PROBLEMS AND TASKS:
**A.** List the techniques the Candida albicans abstract names as methods used in the study.
**B.** Continue the abstract on Candida albicans bloodstream isolates from its last sentence.

SELECTED PASSAGE:
- Opening Delimiter -
Abstract / Description of output
Candida albicans is the most prevalent and notorious of the Candida species involved in bloodstream infections, which is characterised by its capacity to form robust biofilms. Biofilm formation is an important clinical entity shown to be highly variable among clinical isolates. There are various environmental and physiological factors, including nutrient availability which influence the phenotype of Candida species. However, mechanisms underpinning adaptive biofilm heterogeneity have not yet been fully explored.
Within this study we have profiled previously characterised and phenotypically distinct C. albicans bloodstream isolates. We assessed the dynamic susceptibility of these differing populations to antifungal treatments using population analysis profiling in addition to assessing biofilm formation and morphological changes. High throughput methodologies of RNA-Seq and LC-MS were employed to map and integrate the transcriptional and metabolic reprogramming undertaken by heterogenous C. albicans isolates in response to biofilm and hyphal inducing serum.
- Closing Delimiter -
Pixel coordinate grounding data:
- Opening Delimiter -
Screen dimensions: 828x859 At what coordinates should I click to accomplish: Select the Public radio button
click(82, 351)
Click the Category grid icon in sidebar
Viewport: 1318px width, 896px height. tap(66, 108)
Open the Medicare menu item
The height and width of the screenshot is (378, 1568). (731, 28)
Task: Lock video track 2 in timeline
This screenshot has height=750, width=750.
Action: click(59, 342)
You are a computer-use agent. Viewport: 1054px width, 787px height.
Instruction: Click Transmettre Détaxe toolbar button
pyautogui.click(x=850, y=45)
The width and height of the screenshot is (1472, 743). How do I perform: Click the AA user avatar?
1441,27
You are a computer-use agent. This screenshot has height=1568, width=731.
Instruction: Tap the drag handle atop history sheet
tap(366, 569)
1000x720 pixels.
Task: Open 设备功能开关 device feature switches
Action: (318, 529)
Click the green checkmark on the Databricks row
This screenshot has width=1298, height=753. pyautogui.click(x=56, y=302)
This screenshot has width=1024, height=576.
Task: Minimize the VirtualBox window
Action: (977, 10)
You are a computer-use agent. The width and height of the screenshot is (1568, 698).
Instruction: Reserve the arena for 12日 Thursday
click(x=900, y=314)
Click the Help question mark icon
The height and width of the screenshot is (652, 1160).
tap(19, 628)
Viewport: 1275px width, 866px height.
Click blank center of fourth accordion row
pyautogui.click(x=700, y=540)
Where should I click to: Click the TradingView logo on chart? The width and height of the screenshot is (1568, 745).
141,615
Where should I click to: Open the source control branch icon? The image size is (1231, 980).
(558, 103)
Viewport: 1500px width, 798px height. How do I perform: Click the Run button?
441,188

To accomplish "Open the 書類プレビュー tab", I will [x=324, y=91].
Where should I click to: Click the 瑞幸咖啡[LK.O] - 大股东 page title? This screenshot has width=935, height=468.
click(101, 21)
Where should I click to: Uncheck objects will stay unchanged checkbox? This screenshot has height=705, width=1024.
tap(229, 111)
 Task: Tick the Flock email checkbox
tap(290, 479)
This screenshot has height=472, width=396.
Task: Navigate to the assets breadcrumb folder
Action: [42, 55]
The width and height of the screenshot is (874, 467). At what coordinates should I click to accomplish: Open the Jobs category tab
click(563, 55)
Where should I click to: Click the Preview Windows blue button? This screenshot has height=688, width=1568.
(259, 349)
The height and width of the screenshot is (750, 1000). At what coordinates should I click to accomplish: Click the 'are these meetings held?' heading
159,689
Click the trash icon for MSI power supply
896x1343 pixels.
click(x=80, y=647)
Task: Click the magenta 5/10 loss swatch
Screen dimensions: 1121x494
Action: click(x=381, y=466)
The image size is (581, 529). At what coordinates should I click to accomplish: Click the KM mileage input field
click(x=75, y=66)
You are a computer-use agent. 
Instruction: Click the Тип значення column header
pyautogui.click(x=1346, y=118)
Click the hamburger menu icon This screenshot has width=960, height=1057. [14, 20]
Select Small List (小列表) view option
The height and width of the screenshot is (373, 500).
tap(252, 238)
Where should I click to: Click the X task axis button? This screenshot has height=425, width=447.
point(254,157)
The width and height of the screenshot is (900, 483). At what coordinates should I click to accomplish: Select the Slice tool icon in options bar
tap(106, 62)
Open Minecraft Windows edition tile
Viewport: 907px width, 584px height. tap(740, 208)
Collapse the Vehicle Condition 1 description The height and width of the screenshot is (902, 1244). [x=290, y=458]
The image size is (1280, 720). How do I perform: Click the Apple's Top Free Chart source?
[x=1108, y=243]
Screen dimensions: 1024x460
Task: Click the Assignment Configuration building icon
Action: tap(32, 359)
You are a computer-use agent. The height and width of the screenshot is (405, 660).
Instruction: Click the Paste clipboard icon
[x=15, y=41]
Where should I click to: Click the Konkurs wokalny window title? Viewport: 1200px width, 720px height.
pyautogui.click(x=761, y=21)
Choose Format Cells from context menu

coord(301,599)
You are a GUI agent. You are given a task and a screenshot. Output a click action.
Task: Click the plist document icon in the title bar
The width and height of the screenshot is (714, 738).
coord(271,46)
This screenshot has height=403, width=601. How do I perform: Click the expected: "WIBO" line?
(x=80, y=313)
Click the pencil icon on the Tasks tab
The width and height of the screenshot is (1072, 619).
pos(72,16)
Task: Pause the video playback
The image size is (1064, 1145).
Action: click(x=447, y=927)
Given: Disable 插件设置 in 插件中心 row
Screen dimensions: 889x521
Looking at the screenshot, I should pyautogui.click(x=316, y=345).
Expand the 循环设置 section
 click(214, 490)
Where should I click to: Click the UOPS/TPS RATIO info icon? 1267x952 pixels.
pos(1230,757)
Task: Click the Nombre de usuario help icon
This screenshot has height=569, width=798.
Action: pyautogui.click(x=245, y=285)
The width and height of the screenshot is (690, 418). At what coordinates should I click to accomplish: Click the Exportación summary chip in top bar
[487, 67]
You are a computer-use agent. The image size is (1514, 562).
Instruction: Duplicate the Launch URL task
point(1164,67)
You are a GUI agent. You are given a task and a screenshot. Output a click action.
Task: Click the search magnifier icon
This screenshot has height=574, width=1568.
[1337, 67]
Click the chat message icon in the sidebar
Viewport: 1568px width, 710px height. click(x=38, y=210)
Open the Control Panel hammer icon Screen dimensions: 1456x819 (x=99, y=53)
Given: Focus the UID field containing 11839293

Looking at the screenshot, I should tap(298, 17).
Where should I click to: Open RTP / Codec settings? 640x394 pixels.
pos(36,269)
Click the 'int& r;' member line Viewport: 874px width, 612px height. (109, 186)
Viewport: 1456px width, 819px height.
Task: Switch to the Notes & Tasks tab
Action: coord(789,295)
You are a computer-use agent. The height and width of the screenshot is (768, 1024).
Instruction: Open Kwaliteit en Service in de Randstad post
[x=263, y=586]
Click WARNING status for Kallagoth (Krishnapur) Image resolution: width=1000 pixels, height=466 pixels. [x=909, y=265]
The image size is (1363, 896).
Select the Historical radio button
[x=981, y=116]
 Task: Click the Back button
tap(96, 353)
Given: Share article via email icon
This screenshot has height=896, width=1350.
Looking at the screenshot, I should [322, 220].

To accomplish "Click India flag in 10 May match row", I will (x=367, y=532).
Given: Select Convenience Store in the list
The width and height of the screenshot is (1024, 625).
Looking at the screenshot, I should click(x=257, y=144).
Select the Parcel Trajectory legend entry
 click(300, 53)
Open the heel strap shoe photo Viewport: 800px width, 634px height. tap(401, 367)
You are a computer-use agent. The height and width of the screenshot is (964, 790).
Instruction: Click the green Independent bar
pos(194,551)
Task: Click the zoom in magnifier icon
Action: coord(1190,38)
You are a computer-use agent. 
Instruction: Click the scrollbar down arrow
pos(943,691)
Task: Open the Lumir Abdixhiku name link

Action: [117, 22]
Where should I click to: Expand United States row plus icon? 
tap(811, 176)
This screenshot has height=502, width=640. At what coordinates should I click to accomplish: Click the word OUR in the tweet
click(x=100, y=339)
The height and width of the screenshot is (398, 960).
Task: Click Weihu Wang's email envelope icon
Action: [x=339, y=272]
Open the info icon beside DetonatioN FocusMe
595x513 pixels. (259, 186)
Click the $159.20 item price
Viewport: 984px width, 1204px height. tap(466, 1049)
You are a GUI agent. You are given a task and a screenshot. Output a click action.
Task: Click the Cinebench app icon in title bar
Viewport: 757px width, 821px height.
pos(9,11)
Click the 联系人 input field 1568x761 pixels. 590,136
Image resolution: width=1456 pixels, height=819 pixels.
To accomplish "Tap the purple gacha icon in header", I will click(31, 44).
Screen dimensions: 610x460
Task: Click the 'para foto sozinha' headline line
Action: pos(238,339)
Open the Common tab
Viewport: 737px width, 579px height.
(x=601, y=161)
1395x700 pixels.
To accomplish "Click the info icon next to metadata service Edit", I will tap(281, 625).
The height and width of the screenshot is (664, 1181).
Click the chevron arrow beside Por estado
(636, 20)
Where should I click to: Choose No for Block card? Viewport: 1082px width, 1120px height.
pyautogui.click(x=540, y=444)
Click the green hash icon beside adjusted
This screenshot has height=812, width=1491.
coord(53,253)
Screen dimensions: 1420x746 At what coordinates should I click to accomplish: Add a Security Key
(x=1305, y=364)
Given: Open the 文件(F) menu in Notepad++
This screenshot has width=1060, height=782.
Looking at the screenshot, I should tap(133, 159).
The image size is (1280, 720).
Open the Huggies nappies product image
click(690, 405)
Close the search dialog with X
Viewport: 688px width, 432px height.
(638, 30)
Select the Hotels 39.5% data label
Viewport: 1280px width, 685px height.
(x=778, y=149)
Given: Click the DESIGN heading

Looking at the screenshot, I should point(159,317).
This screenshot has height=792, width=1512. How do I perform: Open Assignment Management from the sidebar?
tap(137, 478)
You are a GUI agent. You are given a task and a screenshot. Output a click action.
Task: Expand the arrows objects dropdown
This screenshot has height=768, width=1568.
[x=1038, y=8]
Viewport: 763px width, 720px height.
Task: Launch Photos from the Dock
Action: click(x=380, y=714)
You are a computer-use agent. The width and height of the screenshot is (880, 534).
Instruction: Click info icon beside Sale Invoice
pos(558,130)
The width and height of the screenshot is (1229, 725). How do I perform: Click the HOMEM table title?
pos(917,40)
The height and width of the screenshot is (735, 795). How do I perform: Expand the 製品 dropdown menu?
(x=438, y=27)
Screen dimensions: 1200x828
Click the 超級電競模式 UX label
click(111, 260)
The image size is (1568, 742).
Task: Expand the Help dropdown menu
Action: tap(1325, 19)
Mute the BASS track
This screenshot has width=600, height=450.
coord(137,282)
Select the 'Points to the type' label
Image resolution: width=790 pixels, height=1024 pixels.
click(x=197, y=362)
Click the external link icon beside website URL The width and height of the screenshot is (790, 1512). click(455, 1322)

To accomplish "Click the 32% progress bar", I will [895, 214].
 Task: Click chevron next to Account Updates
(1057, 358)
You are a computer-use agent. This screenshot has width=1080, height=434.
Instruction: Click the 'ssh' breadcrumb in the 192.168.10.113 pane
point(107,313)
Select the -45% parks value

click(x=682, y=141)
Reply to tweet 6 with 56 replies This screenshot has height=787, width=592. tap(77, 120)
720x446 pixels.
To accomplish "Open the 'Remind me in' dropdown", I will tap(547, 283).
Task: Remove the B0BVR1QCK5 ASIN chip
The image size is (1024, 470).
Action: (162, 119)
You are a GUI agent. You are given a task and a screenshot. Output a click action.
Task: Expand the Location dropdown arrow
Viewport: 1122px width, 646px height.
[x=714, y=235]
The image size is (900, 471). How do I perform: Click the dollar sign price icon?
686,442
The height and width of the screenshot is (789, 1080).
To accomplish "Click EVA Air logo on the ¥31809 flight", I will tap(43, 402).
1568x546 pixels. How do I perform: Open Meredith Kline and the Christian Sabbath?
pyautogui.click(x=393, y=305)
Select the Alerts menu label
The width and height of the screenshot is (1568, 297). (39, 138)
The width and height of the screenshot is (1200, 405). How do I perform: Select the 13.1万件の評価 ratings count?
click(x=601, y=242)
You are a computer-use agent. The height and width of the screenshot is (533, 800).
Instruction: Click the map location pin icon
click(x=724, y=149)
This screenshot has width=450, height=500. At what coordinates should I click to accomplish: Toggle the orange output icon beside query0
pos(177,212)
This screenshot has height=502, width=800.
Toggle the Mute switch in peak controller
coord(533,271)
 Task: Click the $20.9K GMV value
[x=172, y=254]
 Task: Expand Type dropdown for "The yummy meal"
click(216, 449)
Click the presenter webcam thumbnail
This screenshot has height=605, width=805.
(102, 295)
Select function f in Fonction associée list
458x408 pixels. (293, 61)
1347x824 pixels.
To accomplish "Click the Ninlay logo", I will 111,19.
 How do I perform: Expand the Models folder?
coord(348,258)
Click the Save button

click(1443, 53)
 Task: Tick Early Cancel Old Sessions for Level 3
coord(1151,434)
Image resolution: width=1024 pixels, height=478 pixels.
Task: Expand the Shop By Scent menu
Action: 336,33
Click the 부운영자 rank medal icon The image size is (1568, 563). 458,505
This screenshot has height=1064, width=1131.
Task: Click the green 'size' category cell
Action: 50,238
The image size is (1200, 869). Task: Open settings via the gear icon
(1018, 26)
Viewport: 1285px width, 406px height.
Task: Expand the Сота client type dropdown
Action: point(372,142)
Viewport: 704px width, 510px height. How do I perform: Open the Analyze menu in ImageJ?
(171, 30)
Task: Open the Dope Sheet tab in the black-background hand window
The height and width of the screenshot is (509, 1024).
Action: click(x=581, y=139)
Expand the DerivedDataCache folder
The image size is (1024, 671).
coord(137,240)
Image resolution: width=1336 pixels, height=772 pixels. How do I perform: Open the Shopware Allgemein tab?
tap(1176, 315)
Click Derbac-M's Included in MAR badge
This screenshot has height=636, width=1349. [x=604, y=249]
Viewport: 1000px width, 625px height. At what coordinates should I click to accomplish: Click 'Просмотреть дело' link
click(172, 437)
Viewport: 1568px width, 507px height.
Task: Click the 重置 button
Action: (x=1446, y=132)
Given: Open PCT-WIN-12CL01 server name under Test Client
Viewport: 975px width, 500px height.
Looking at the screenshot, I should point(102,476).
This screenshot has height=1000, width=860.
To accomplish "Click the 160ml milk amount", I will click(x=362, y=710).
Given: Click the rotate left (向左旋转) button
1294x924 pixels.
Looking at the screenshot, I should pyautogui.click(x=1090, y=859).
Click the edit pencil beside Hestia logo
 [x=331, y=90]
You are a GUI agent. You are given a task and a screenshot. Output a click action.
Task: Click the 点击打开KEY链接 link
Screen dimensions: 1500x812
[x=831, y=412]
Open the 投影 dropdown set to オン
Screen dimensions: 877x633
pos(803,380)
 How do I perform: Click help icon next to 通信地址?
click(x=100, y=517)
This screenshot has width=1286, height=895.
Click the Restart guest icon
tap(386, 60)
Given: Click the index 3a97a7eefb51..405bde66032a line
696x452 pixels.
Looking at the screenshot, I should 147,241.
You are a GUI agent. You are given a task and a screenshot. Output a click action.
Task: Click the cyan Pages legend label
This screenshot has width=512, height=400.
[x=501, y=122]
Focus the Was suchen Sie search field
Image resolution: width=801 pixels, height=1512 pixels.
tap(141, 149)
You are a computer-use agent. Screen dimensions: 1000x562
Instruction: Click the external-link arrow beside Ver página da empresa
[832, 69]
- Closing Delimiter -
TASK ANSWERS:
**A.**
Population analysis profiling
RNA-Seq
LC-MS

**B.**
We found a significant relationship between biofilm heterogeneity and azole resistance (P < 0.05). In addition, we observed that in response to serum our low biofilm forming (LBF) C. albicans exhibited a significant increase in biofilm formation and hyphal elongation. The transcriptional reprogramming of LBF strains compared to high biofilm forming (HBF) was distinct, indicating a high level of plasticity and variation in stress responses by heterogenous strains. The metabolic responses, although variable between LBF and HBF, shared many of the same responses to serum. Notably, a high upregulation of the arachidonic acid cascade, part of the COX pathway, was observed and this pathway was found to induce biofilm formation in LBF 3-fold.
C. albicans is a highly heterogenous bloodstream pathogen with clinical isolates varying in antifungal tolerance and biofilm formation. In addition to this, C. albicans is capable of highly complex and variable regulation of transcription and metabolic pathways and heterogeneity across isolates further increases the complexity of these pathways. Here we have shown with a dual and integrated approach, the importance of studying a diverse panel of C. albicans isolates, which has the potential to reveal distinct pathways that can harnessed for drug discovery.